The Kingdom of the Serbs, Croats and Slovenes was formed in 1918. Its name was changed to Yugoslavia in 1929. Occupation by Nazi Germany in 1941 was resisted by various paramilitary bands, which fought each other as well as the invaders. The group, headed by Marshal Tito, took control of the region upon German expulsion in 1945. Although communist, his new government and its successors managed to steer their own path between the Warsaw Pact nations and the West for nearly 45 years. In the early 1990s, post-Tito Yugoslavia began to unravel along ethnic lines. Slovenia, Croatia, Macedonia and Bosnia and Herzegovina were recognized as independent states in 1992. Slobodan Milosevic tried to bring them under his control by force but failed.

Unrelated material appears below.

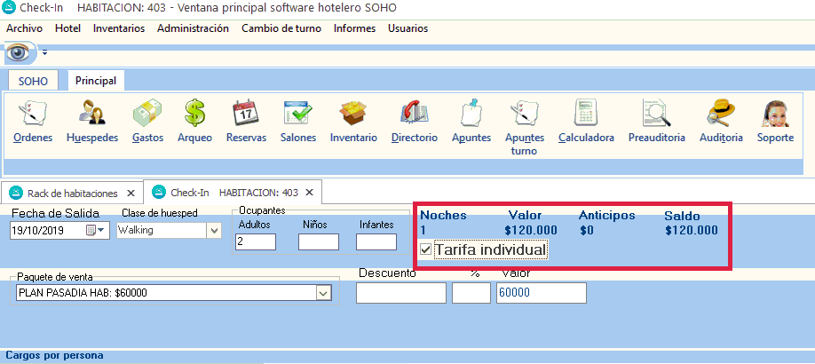815x364 pixels.
Task: Launch the Calculadora tool
Action: (586, 122)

The remaining republics of Serbia and Montenegro declared a new 'Federal Republic of Yugoslavia' (FRY) in April 1992. Trouble started in 1998 in Serbia's southern province Kosovo, which resulted in military intervention by the international community. NATO bombed Serbia and after the truce, an international peacekeeping force - United Nations Mission in Kosovo (UNMIK) - was stationed in Kosovo. Federal elections in the fall of 2000 brought about the ouster of the then President Slobodan Milosevic and installed Vojislav Kostunica as President. Milosevic was arrested in 2001 and transferred to the International Criminal Tribunal for the former Yugoslavia (ICTY) to be tried for crimes against humanity. He died in his cell, undergoing trial at the Hague, on 11 March 2006. He is buried in Serbia.

In 2001, FRY was readmitted to the UN and its organizations under the name of Yugoslavia. Kosovo has been governed by the UNMIK since June 1999, under the authority of UN Security Council Resolution 1244. In 2002, the Serbian and Montenegrin components of the Federal Republic of Yugoslavia (FRY) began negotiations to forge a looser relationship. These talks became a reality in February 2003 when the lawmakers, with the active mediation of the EU, restructured the country into a loose Union of two republics called the State Union of Serbia and Montenegro (SCG). An agreement was also reached to permit a referendum in each republic in three years on full independence. The referendum took place on 21 May 2006 and as a result Montenegro separated from Serbia and became an independent sovereign state on 3 June, 2006.